Spatial transcriptomics dreaming... and data storage needs

“If I can dream, in a few years we’ll have spatiotemporal single-cell ’omics in living tissues.” – Sten Linnarsson, Karolinska Institute[1]

When we know exactly what is going in every tissue and cell of the live human body, we probably will figure out how to cure aging.

But how much data storage is necessary to track every protein and non-coding RNA in the human body?

Here's a quick estimate:

  • 30 trillion cells per human
  • 80,000 unique non-coding RNA
  • 20,000 unique proteins
  • = 5x10^22 measurements per human
  • Now, measure this hourly every year (8,760 hrs/yr)
  • = 5x10^26 measurements per human per year
  • Call it 4 bytes per number (float32)
  • = 2x10^27 bytes per human per year
  • Convert this into zetabytes at 10^21 bytes per zetabyte
  • = 2x10^6 zetabytes per year per human
  • Measure this across 10 billion humans
  • = 2x10^16 zetabytes for humanity per year

So we need 2 million zetabytes (2x10^6) per human per year and 10 billion times more for every human. Unfortunately, we only captured about 100 zetabytes of data as a species in 2021[2]. This math is probably wrong... but probably at least directionally right.

We don't have the ability to store (or of course yet capture) this amount of data. But single-cell spatial transcriptomic methods will continue to rapidly improve, as will data storage and data science methods. For example, we may get tissue-level live 'omics in the next few decades.

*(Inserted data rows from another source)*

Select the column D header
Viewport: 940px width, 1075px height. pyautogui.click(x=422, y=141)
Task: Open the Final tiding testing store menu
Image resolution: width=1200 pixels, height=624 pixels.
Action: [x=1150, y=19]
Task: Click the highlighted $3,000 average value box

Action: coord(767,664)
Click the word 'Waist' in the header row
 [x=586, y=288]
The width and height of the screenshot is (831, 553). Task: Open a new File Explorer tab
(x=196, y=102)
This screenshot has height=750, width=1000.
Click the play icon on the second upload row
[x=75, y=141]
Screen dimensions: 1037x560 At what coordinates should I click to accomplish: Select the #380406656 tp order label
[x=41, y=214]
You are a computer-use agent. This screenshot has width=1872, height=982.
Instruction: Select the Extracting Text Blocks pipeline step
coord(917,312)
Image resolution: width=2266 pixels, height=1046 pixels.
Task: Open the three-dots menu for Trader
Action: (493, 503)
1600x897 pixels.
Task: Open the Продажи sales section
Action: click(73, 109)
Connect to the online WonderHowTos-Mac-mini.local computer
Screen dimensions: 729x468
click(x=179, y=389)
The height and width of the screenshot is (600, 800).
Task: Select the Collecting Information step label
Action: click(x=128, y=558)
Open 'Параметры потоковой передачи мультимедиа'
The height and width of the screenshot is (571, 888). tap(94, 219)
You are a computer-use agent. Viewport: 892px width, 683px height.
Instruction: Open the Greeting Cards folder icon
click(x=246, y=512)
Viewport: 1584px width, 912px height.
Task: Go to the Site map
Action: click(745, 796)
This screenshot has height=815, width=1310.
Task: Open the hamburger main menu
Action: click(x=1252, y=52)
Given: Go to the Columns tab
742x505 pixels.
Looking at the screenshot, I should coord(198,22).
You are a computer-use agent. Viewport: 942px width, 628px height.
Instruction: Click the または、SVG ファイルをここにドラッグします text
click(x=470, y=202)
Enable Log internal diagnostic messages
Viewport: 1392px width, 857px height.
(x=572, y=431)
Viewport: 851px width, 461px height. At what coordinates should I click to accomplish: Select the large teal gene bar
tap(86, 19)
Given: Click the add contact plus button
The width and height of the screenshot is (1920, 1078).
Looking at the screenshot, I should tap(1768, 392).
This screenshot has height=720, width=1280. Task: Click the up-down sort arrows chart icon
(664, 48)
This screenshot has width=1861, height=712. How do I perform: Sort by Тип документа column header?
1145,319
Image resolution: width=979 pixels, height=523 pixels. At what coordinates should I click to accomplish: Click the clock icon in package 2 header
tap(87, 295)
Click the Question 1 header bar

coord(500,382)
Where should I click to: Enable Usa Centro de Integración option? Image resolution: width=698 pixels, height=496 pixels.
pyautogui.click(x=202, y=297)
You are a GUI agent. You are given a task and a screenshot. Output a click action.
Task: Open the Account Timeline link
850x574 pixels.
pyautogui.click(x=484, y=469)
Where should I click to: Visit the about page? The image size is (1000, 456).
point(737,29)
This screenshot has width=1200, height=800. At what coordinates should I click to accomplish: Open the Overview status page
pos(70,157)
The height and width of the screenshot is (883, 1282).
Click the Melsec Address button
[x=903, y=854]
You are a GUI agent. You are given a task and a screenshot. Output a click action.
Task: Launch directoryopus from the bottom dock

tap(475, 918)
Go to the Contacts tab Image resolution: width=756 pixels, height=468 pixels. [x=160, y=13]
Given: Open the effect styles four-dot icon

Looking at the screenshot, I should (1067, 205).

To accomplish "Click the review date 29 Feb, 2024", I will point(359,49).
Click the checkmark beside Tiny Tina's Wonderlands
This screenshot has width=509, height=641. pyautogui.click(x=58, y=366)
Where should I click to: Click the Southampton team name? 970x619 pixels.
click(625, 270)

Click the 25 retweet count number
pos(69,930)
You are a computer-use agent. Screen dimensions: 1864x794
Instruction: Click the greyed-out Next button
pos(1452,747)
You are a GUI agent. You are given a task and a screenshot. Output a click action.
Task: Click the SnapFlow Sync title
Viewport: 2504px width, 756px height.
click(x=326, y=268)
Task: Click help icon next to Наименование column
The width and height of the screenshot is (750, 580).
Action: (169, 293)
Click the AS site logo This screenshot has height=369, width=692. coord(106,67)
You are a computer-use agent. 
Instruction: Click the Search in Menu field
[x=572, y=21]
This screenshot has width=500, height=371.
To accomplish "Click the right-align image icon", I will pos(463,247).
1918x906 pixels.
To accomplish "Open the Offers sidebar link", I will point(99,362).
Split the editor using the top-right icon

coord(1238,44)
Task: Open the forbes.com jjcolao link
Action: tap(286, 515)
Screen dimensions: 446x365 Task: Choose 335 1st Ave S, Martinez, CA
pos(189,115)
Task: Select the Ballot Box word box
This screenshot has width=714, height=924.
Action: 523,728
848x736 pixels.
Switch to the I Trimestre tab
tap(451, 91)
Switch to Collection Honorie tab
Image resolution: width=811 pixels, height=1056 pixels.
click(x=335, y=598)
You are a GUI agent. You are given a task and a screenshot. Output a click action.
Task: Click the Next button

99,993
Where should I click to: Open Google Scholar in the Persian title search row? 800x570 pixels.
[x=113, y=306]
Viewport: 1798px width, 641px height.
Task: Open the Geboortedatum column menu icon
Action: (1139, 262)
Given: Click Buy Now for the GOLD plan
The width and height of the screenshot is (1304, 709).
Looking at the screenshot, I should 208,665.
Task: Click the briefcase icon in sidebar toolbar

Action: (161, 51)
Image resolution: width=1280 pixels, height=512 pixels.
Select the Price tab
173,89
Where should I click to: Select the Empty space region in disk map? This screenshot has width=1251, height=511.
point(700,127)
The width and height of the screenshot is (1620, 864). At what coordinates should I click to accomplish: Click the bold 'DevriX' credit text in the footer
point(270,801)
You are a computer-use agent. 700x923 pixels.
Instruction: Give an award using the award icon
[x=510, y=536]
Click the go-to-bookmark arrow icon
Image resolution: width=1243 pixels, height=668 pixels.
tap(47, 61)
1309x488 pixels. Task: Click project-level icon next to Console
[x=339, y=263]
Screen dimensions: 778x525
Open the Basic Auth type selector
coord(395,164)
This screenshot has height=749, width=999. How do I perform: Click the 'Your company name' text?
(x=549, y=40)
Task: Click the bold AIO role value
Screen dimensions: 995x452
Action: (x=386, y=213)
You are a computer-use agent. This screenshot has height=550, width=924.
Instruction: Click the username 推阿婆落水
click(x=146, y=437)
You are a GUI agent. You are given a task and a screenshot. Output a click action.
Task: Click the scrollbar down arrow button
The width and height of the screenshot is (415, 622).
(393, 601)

[1] Marx, V. Method of the Year: spatially resolved transcriptomics. Nat Methods 18, 9–14 (2021). https://doi.org/10.1038/s41592-020-01033-y

[2] "Volume of data/information created, captured, copied, and consumed worldwide from 2010 to 2025." Statistia.com. Accessed June 24, 2022. https://www.statista.com/statistics/871513/worldwide-data-created/